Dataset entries
====================
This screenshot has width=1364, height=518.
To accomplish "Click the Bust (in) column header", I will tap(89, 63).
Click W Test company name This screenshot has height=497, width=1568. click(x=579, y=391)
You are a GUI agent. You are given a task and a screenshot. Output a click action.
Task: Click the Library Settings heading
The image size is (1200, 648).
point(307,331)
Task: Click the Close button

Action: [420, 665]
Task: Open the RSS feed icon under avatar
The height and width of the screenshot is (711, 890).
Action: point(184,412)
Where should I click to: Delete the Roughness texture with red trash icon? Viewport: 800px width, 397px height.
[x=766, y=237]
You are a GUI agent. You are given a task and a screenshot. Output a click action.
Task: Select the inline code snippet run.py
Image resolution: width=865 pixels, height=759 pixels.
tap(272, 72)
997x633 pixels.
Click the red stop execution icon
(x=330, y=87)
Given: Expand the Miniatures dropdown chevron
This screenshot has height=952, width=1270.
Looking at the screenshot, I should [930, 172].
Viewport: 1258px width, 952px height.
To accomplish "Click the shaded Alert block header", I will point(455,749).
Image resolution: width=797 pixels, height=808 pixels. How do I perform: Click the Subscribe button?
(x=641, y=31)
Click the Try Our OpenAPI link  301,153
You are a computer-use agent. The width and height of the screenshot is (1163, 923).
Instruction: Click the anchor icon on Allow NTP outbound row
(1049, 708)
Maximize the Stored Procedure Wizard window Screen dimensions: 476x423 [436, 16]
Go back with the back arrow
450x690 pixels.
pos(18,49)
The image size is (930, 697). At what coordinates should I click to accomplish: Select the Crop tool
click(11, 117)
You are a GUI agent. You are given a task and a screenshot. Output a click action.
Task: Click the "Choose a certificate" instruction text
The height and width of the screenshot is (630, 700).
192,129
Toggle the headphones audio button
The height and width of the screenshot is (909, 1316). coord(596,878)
====================
> _WORK REQUIRED_
Your answer must be the lines from the one containing "Instruction: Click the" through the last line of the entries, copied exactly, with no other lines.

> _SOLUTION_
Instruction: Click the anchor icon on Allow NTP outbound row
(1049, 708)
Maximize the Stored Procedure Wizard window Screen dimensions: 476x423 [436, 16]
Go back with the back arrow
450x690 pixels.
pos(18,49)
The image size is (930, 697). At what coordinates should I click to accomplish: Select the Crop tool
click(11, 117)
You are a GUI agent. You are given a task and a screenshot. Output a click action.
Task: Click the "Choose a certificate" instruction text
The height and width of the screenshot is (630, 700).
192,129
Toggle the headphones audio button
The height and width of the screenshot is (909, 1316). coord(596,878)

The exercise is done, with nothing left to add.